Associate Professor Bebe Loff is Director of the Michael Kirby Centre for Public Health and Human Rights in the School of Public Health and Preventive Medicine at Monash University. She has worked in various capacities for agencies including the World Health Organization, the Office of the High Commissioner for Human Rights and UNAIDS.

[i] General Comment 14, The right to the highest attainable standard of health. (Twenty-second session, 2000), U.N. Doc.
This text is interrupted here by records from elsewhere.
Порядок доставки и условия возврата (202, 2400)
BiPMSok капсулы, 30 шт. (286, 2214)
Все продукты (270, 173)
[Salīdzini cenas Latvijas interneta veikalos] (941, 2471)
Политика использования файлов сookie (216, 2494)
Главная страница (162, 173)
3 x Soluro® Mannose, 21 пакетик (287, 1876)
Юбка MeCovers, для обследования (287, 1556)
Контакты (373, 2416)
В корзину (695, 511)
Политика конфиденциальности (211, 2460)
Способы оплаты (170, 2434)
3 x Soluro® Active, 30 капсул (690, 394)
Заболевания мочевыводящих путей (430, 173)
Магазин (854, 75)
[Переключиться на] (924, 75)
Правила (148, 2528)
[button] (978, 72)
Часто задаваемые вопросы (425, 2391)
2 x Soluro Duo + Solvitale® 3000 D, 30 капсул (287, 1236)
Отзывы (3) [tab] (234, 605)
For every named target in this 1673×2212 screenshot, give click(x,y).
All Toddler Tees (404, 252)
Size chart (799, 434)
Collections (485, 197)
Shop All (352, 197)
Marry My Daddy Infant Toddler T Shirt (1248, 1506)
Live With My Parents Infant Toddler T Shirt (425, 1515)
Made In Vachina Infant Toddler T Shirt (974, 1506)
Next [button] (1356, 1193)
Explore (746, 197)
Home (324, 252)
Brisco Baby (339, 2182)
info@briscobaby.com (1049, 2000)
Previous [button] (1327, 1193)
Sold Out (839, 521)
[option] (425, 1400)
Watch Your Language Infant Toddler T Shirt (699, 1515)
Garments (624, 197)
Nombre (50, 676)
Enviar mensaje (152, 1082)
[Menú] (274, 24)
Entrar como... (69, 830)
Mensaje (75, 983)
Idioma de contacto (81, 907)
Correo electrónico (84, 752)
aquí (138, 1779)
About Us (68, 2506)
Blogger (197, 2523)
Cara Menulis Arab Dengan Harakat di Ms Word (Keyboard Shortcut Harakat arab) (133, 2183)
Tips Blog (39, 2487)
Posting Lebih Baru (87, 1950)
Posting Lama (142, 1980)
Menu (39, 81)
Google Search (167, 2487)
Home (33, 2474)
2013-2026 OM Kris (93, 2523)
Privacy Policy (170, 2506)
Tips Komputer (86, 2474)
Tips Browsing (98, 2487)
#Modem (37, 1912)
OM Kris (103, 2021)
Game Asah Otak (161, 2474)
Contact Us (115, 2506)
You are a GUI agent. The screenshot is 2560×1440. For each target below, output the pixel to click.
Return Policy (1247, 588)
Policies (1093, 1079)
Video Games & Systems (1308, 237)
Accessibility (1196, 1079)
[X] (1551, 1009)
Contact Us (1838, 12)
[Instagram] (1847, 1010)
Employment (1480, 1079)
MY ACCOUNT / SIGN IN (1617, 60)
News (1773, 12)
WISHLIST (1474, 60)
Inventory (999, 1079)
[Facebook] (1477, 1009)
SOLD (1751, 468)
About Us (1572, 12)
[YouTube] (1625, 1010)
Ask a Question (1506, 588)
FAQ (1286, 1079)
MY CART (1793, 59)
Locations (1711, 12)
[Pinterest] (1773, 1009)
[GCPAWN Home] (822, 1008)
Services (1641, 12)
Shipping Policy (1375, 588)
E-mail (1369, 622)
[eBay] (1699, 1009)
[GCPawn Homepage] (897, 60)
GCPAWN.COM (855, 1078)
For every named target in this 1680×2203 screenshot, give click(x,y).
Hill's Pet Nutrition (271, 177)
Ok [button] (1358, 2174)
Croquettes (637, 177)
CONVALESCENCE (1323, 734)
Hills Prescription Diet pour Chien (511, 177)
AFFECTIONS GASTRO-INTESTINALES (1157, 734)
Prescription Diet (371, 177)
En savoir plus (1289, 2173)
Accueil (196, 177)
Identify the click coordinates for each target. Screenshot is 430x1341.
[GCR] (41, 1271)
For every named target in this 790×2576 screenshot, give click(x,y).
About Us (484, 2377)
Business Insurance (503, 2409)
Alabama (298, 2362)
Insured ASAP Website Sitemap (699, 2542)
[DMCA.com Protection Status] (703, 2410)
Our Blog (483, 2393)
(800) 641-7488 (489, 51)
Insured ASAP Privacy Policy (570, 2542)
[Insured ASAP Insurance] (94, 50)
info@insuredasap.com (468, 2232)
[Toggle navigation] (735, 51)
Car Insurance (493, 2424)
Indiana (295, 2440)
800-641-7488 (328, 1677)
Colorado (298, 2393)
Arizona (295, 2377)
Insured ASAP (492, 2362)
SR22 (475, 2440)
E/C.12/2000/4 (2000).

[ii] War Crimes and Medical Science BMJ 1996; 313: 1413.

[iii] http://www.who.int/bulletin/volumes/88/7/10-020710/en/

[iv] Universal Health Coverage: Why health insurance schemes are leaving the poor behind. 176 Oxfam Briefing Paper, 9 October 2103, page 3

[v] Manoj Mohanan, Causal Effects of Health Shocks on Consumption and Debt: Quasi-Experimental Evidence from Bus Accident Injuries. Review of Economics and Statistics, May 2013, Vol. 95, No. 2 , pages 673-681

[vi] Khurshid Alam, Ajay Mahal. (2014) Economic impacts of health shocks on households in low and middle income countries: a review of the literature. Globalization and Health 10:121. Online publication date: 1-Jan-2014.

[vii] Neha Madhiwalla, Nobhojit Roy. Assaults on public hospital staff by patients and their relatives: an inquiry. Indian Journal of Medical Ethics Vol 3, No 2 (2006): 51- 54

[viii] George Thomas. Junior doctors, strikes and patient care in public hospitals. Indian Journal of Medical Ethics Vol 3, No 2 (2006): 44-45

[ix] Bridget; Van, Cassandra; Cong, Yali; Rashid, Harun; Kumar, Nandini; Ahmad, Aasim; Upshur, Ross; Loff, Bebe.  Perspectives from South and East Asia on Clinical and Research Ethics: A Literature Review. Journal of Empirical Research on Human Research Ethics 9.2 (Apr 2014): 52-67.

[x] Neha Madhiwalla, Nobhojit Roy. Assaults on public hospital staff by patients and their relatives: an inquiry. Indian Journal of Medical Ethics Vol 3, No 2 (2006): 51- 54 at pp51

[xi] Neil C. Manson and Onora O’Neill (Cambridge, 2007) Rethinking informed consent in bioethics; Onora O’Neill (Ebooks Corporation, 2002) Autonomy and trust in bioethics.